The PT was an independent predictor of liver significant inflammation. When liver function is impaired, inflammation and cell necrosis active the coagulation system, and consumption of coagulation-related substances in the liver triggers coagulation dysfunction. The PT reflects hepatocyte synthesis and is associated with a poor prognosis of significant liver inflammation33. A PT>5s that of the control value is prognostic of serious liver disease34. Additionally, age is an independent factor influencing significant liver inflammation. Following chronic HBV infection, liver inflammation tends to become more pronounced with increasing age. Moreover, age affects the natural course of CHB, with patients over 30–40 years old more likely to experience immune tolerance breakdown and liver inflammation. Studies have shown that individuals over 30 years have a significantly increased risk of developing HCC and HCC-related mortality35. Currently, many studies recommend considering antiviral therapy for CHB patients with a family history or cirrhosis or HCC after the age of 30–40 years36,37,38.

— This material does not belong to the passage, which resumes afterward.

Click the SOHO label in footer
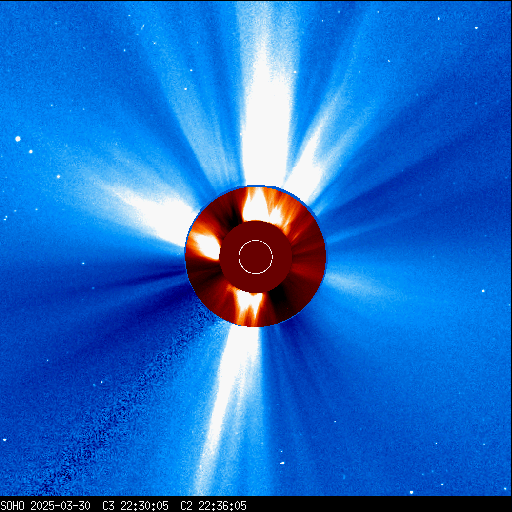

Our study also has some limitations. First, this is a retrospective study with a relatively small sample size, and prospective studies are needed for validation. Second, although this study is a multicenter study, due to the lack of available data, the genotypes of the patients were not assessed; most of the patients were of Asian ethnicity, so the model needs to be validated in other ethnic groups. Third, the immune status is dynamic, and the IT phase of patients might be temporary.

In conclusion, this study established a non-invasive model based on serological markers to predict significant liver inflammation in IT-phase CHB patients using a nomogram. This model helps reduce the need for clinical liver biopsies and facilitates the early identification and initiation of antiviral therapy in CHB patients with significant liver inflammation in the IT-phase.